[Texte de lecture]
Guy Gilles   Cinéaste français (1938 - 1996)
Guy Gilles

" Dans tous ses films, qui sont des films d'amour et de tourment, les personnages luttent contre le mal de vivre, la fuite inexorable du temps, veulent faire de l'absolu avec de l'éphémère. Et même s'ils ne racontent pas la vie de Guy Gilles, ils sont autobiographiques; une suite de rencontres, les blessures inguérissables d'une passion récurrente. "

Jacques Siclier

Entretiens

Retranscriptions de deux émissions de Radio données à l'occasion de la sortie en salles du Clair de terre (1971)

Entretien avec Guy Gilles et Edwige Feuillère, par Roger Régent

Edwige Feuillère et Patrick Jouané dans "Le Clair de Terre"

[Données fournies]
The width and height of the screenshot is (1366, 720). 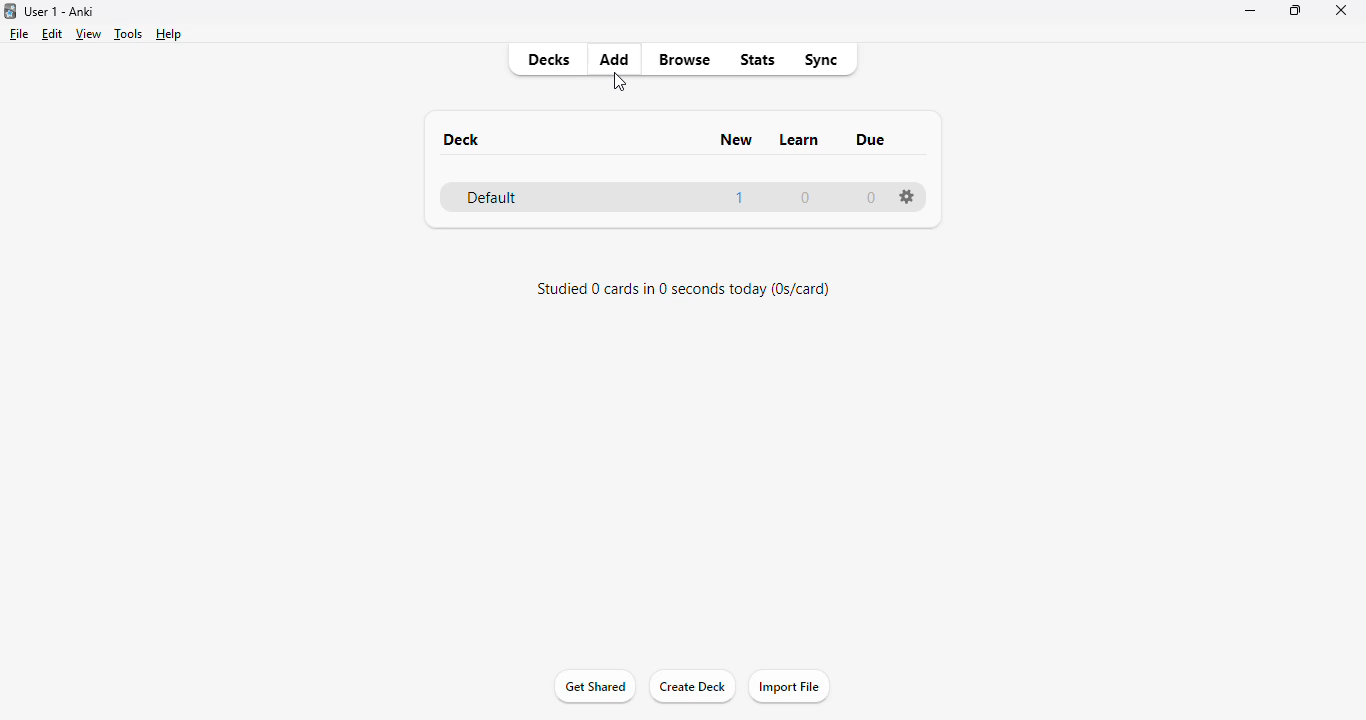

[Consigne A] D'après le texte sur Guy Gilles, à quelle occasion les deux émissions de radio retranscrites ont-elles été diffusées ?
[Consigne B] Citez le passage du texte sur Guy Gilles qui va de « Guy Gilles   Cinéaste français » jusqu'à « de terre (1971) ».
[Consigne C] Rédigez la suite du texte consacré à Guy Gilles, à partir de sa dernière ligne.

[Réponse attendue A] Elles ont été diffusées à l'occasion de la sortie en salles du Clair de terre, en 1971.

[Réponse attendue B]
Guy Gilles   Cinéaste français (1938 - 1996)
Guy Gilles

" Dans tous ses films, qui sont des films d'amour et de tourment, les personnages luttent contre le mal de vivre, la fuite inexorable du temps, veulent faire de l'absolu avec de l'éphémère. Et même s'ils ne racontent pas la vie de Guy Gilles, ils sont autobiographiques; une suite de rencontres, les blessures inguérissables d'une passion récurrente. "

Jacques Siclier

Entretiens

Retranscriptions de deux émissions de Radio données à l'occasion de la sortie en salles du Clair de terre (1971)

[Réponse attendue C]
EF - Depuis quelque temps j’ai essayé de préserver une vie qui comporte de temps en temps une activité théâtrale, quelques « prestations » comme on dit, cinématographiques et puis il faut bien le dire je ne trouve pas de rôle qui me passionnent. Les choses qu’on me propose ne m’excitent pas, ne font pas que j’ai un élan, comme c’est arrivé avec la proposition de Guy Gilles. J’ai tout de suite pensé que je devais jouer ce rôle.
GG - Je suis né en Algérie, mais c’est plutôt l’histoire de mon petit frère, c’est-à-dire d’un personnage qui n’a pas vécu dans le pays où il est né. Ce qui n’est pas mon cas, moi j’ai vécu jusqu’à l’âge de 16 ans mais j’étais très curieux de voir ce qu’il en restait pour mon petit frère qui était parti à 6 ans. Et puis j’avais plus de recul pour écrire une histoire d’après un personnage qui n’était pas tout à fait moi.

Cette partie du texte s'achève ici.